Studio album by Phillips, Craig and Dean
- Released: November 23, 2010
- Genres: Christmas Contemporary Christian
- Length: 19:54 (LP), 36:34 (CD)
- Label: Independent
- Producer: Nathan Nockels

Phillips, Craig and Dean chronology
| Fearless (2009) | Hope for All the World EP (2010) | Breathe In (2012) |

Singles from Hope for All the World
- "For All The World" Released: November 2010;

= Hope for All the World EP =

Hope for All the World EP is the twelfth main studio release and second Christmas album by CCM trio Phillips, Craig and Dean. It was released on November 23, 2010. It was the group's first EP, however all songs from the EP were later included in a full-length Christmas studio album released in 2013 with the same name, along with four brand new songs.

==Reception==
===Singles===
The first single from the EP, For All The World, has performed moderately successful on Christian radio charts, debuting at No. 13 on the INSPO chart and 28 the Billboard Christian Songs chart.

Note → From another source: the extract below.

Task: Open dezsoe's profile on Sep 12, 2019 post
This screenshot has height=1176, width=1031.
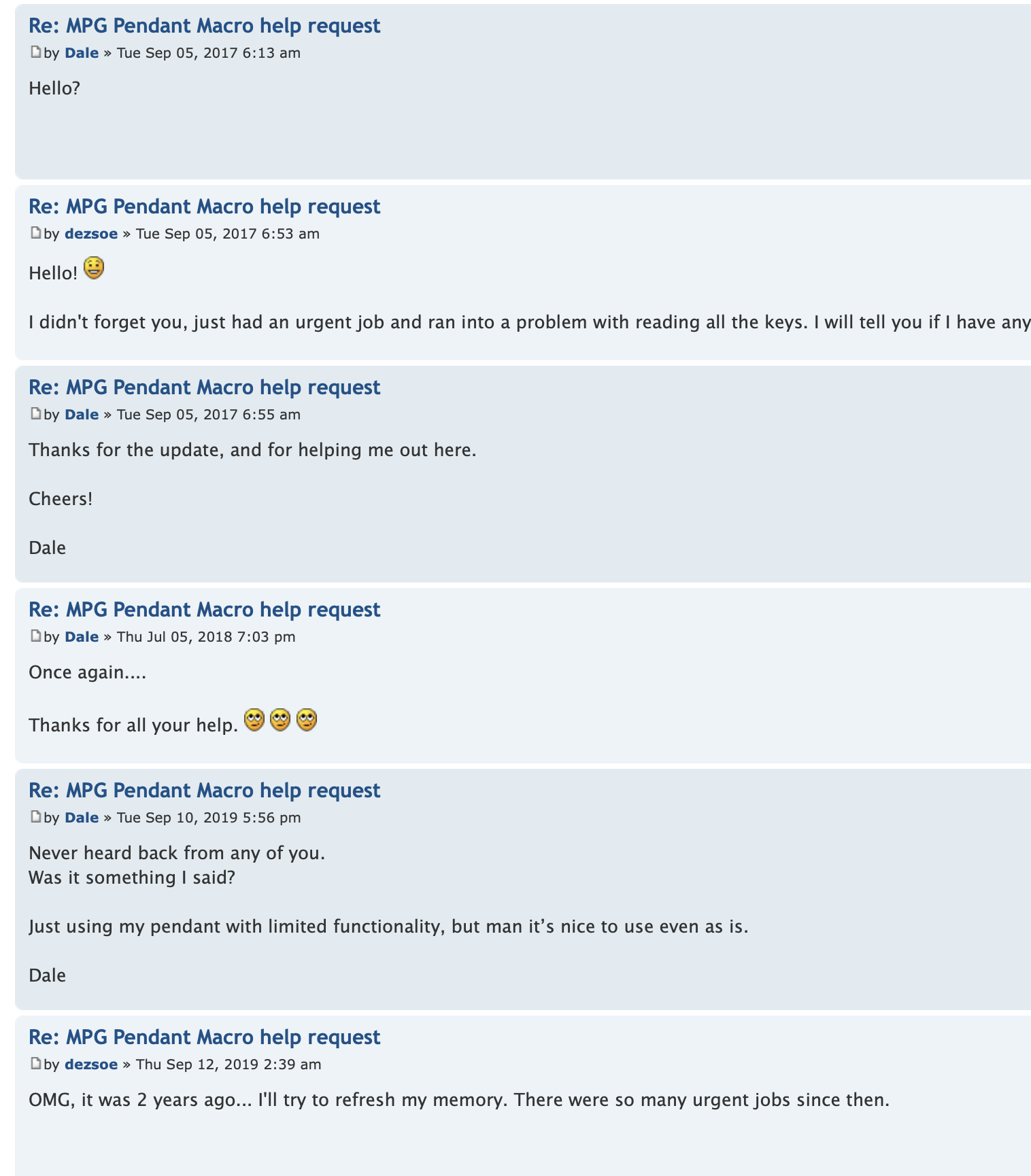Action: pos(91,1065)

It is currently at 17 on the Christian Songs chart, 16 on the Soft AC/INSPO chart, and 10 on the INSPO chart

Do You Hear What I Hear has also charted at No. 31 on the Billboard chart and 20 on the Soft AC/INSPO and received radio airplay, despite not being officially released as a single.

==Track listing==
1. "For All The World" (Kyle Wayne Lee, Michael Farren) – 3:57
2. "O Come All Ye Faithful" – 3:44
3. "Do You Hear What I Hear" – 4:24
4. "A Night of Hope" (Geron Davis, Dan Dean) – 3:49
5. "God Bless Us" (Scott Krippayne, Jeff Peabody) – 3:35
6. "Jingle Bells (Duck Mix)" – 1:45
Total Length: 19:54

- 2013 CD Release
1. "Born Is The King (It's Christmas) (Scott Ligertwood, Matt Crocker) – 3:17
2. "Do You Hear What I Hear" – 4:24
3. "For All The World" (Kyle Wayne Lee, Michael Farren) – 3:57
4. "O Come All Ye Faithful" – 3:44
5. "God Rest Ye Merry Gentlemen/We Three Kings" – 3:28
6. "The First Noel" – 3:35
7. "God Bless Us" (Scott Krippayne, Jeff Peabody) – 3:35
8. Suddenly (Randy Phillips, Jimmy Fedd, Matthew West) – 5:04
9. "A Night of Hope" (Geron Davis, Dan Dean) – 3:49
10. "Jingle Bells (Duck Mix)" – 1:45
Total Length: 36:34

== Credits ==

Phillips Craig & Dean
- Randy Phillips – lead vocals (1–10), backing vocals
- Dan Dean – lead vocals (1–9), backing vocals
- Shawn Craig – lead vocals (2–8), backing vocals

Musicians
- Nathan Nockels – keyboards, programming, acoustic guitars, electric guitars
- Gabe Scott – programming, accordion, acoustic guitars, bouzouki, dulcimer
- Jason Hoard – electric guitars
- Chris Brink – bass
- Jacob Arnold – drums

Production
- Nathan Nockels – producer, recording
- Jim Dineen – recording
- Tom Laune – mixing
- Dave McNair – mastering

==Singles==

| Year | Song | Peak chart position |  |  |
| Christian Songs | Soft AC/Inspirational | INSPO |
| 2010 | "For All The World" | 17 | 16 | 10 |
| 2010 | "Do You Hear What I Hear" | 31 | 20 | — |
"—" denotes the single didn't chart.